* _Task to complete_
Retype the entries exactly; omit all pictures.
══ Source data ══
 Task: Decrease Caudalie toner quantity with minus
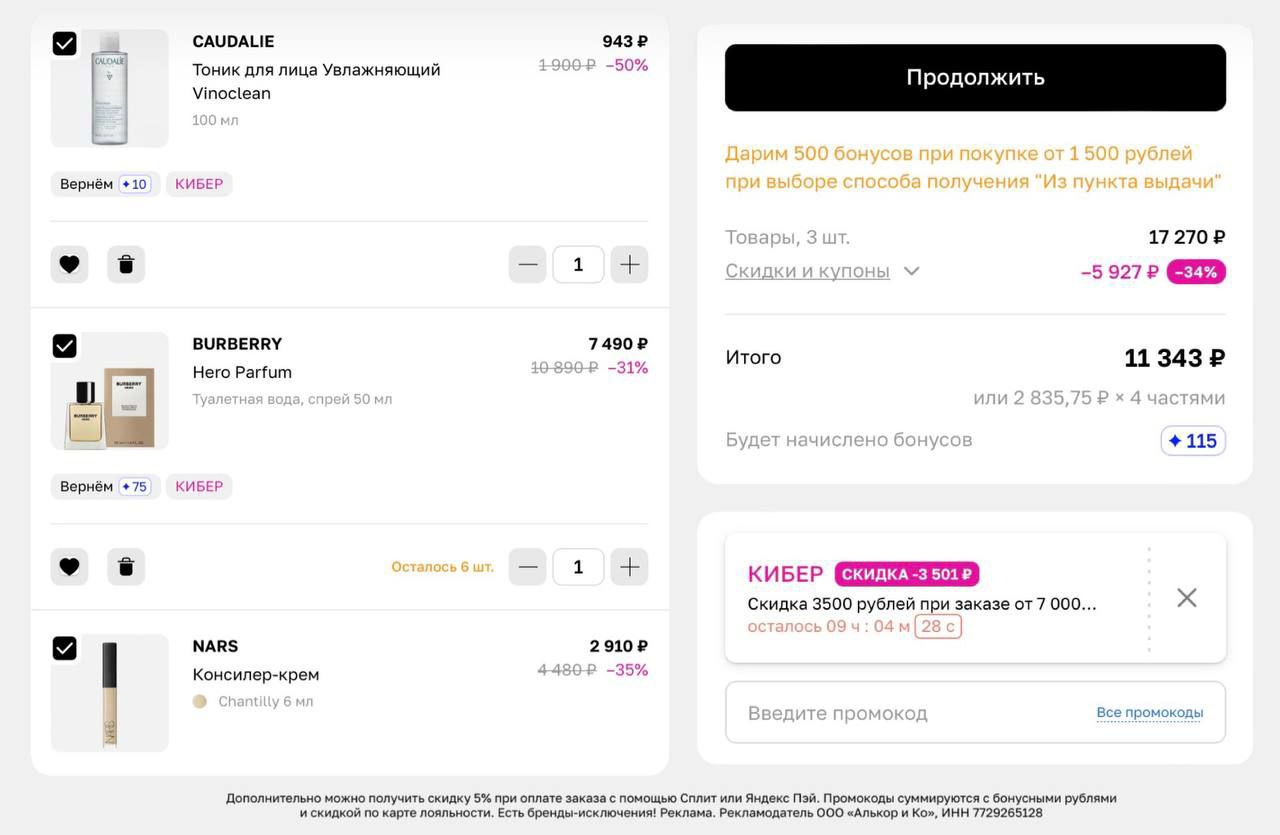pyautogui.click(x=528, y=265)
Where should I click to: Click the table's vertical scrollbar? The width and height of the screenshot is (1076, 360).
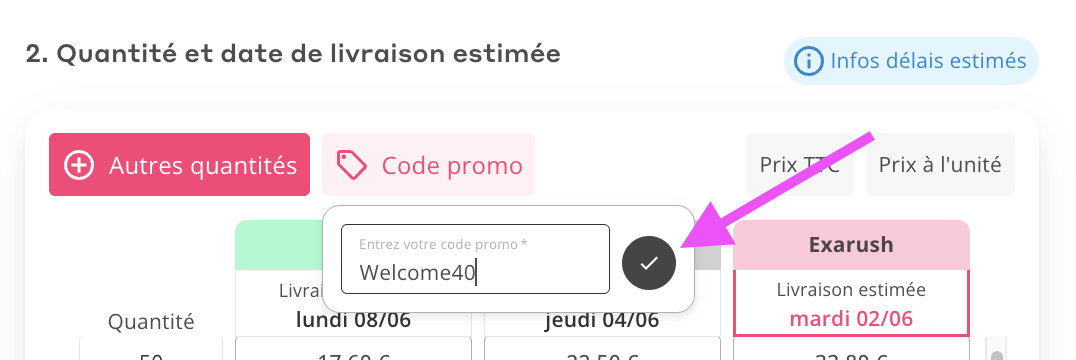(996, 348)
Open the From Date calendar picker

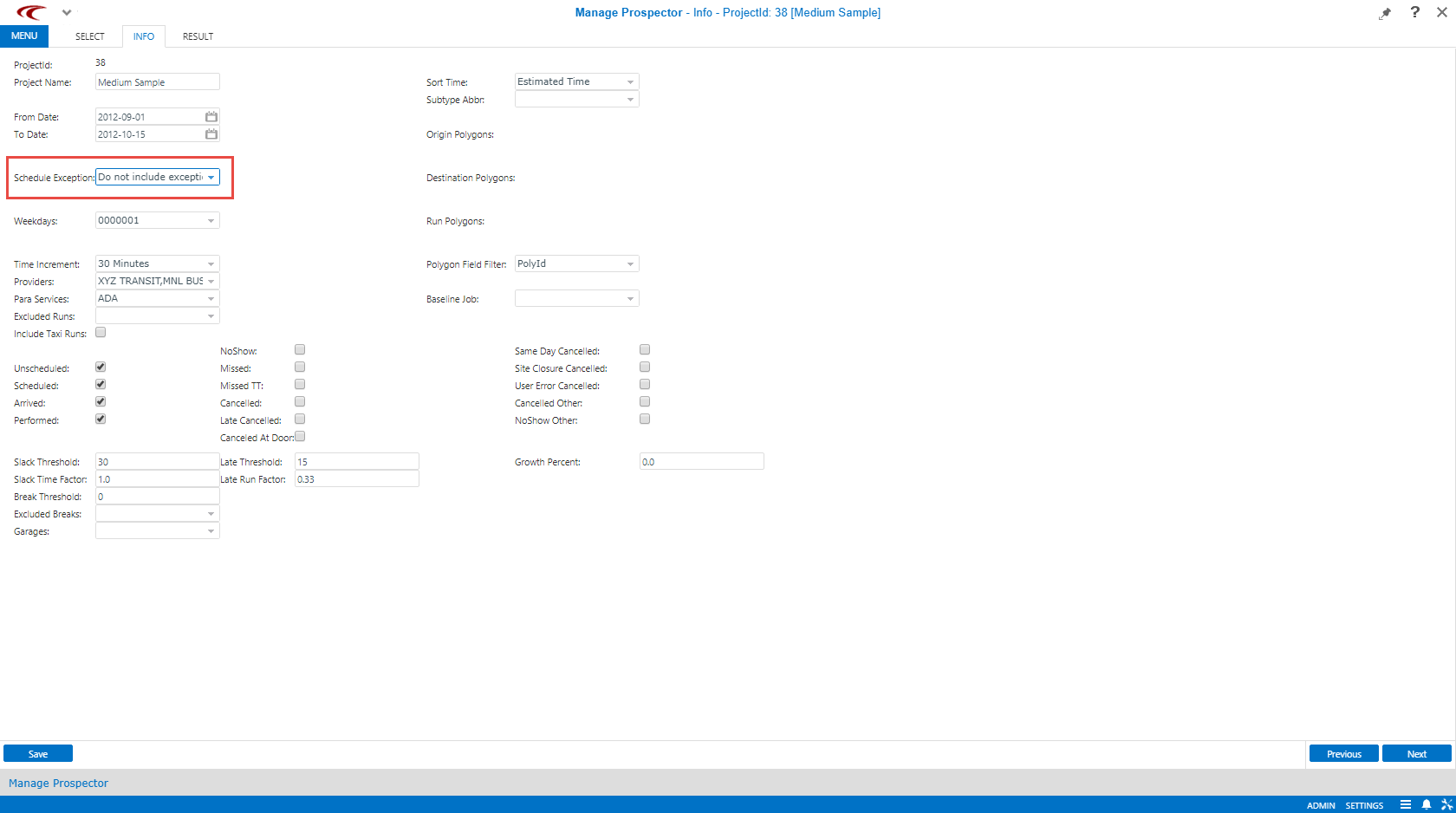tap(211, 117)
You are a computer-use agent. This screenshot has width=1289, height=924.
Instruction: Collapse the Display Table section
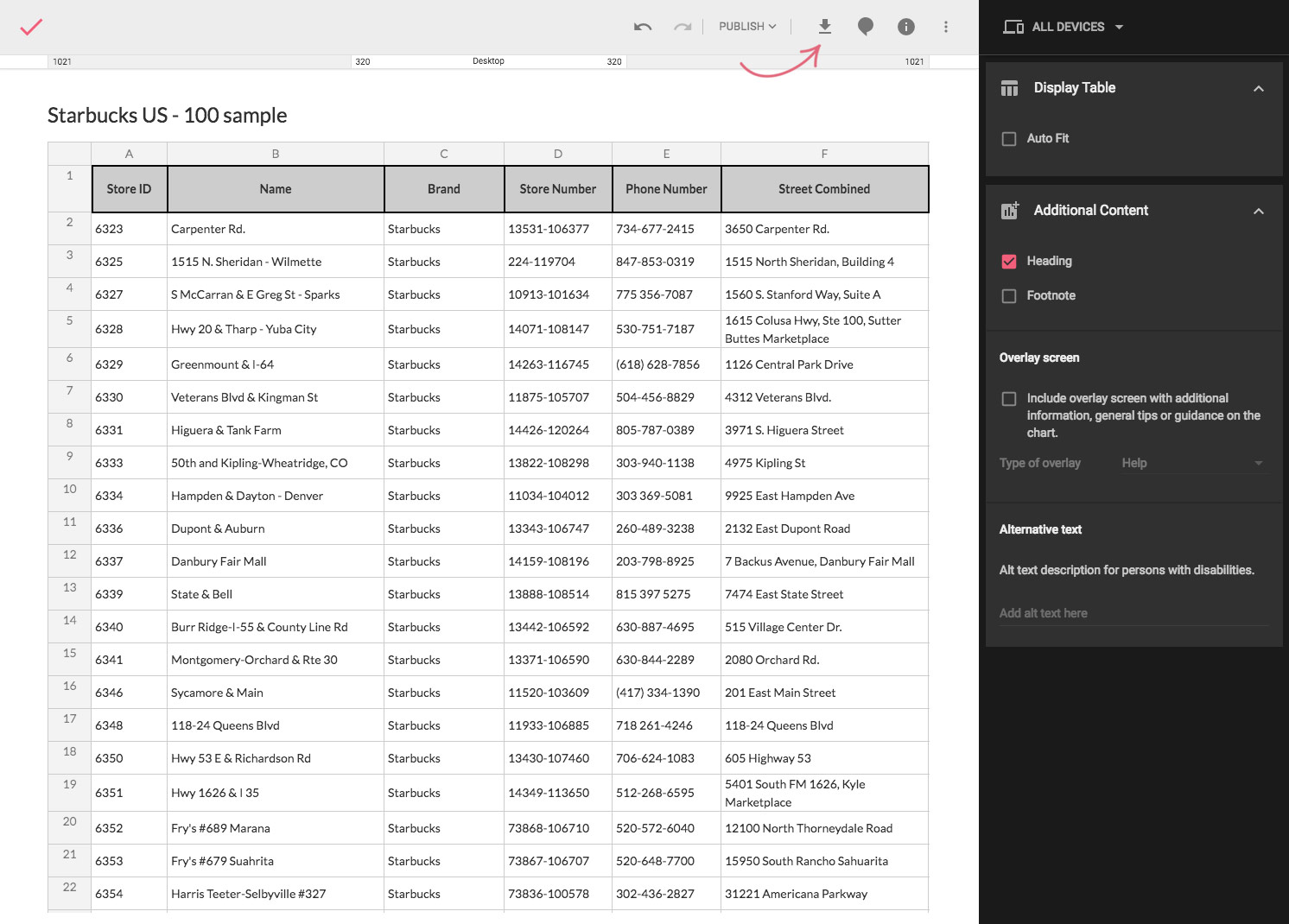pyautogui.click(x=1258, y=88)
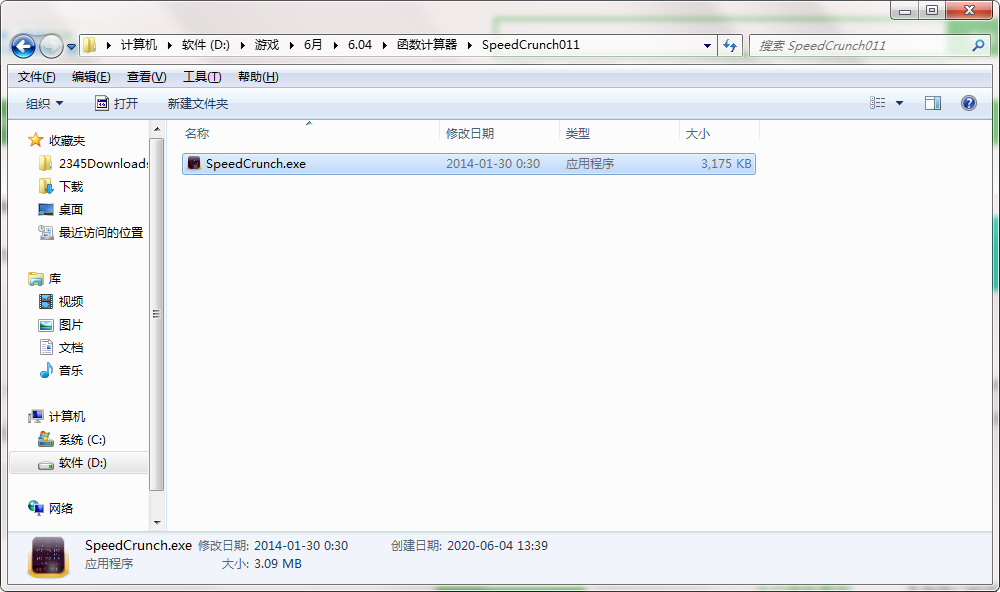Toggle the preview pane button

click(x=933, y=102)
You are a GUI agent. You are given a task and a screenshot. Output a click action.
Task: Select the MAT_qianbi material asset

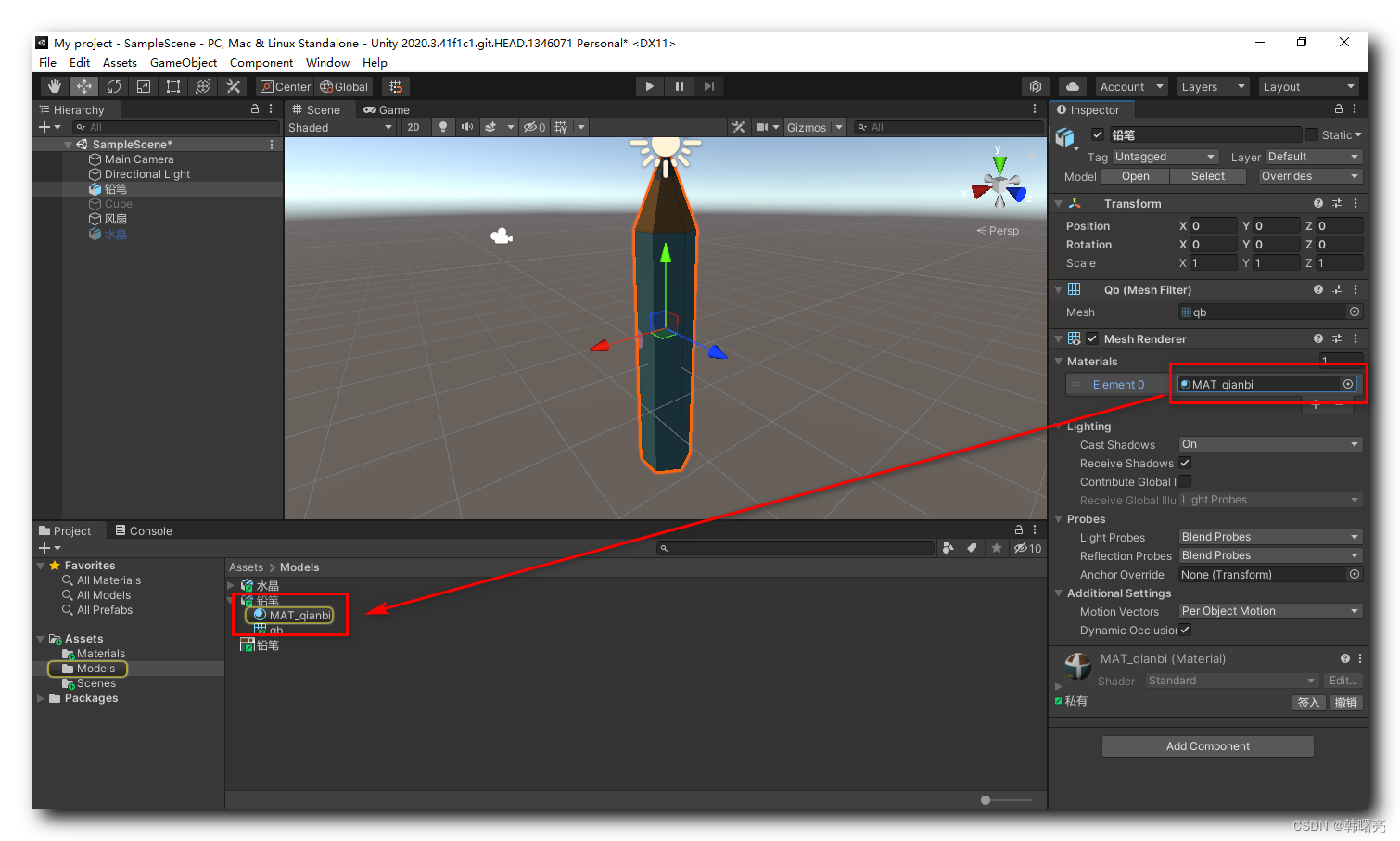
═══
* _Response to this task_
 Task: Decrease Caudalie toner quantity with minus
pyautogui.click(x=528, y=265)
Where should I click to: Click the table's vertical scrollbar? The width and height of the screenshot is (1076, 360).
(996, 348)
Open the From Date calendar picker

tap(211, 117)
You are a computer-use agent. This screenshot has width=1289, height=924.
Instruction: Collapse the Display Table section
pyautogui.click(x=1258, y=88)
Toggle the preview pane button

click(x=933, y=102)
You are a GUI agent. You are given a task and a screenshot. Output a click action.
Task: Select the MAT_qianbi material asset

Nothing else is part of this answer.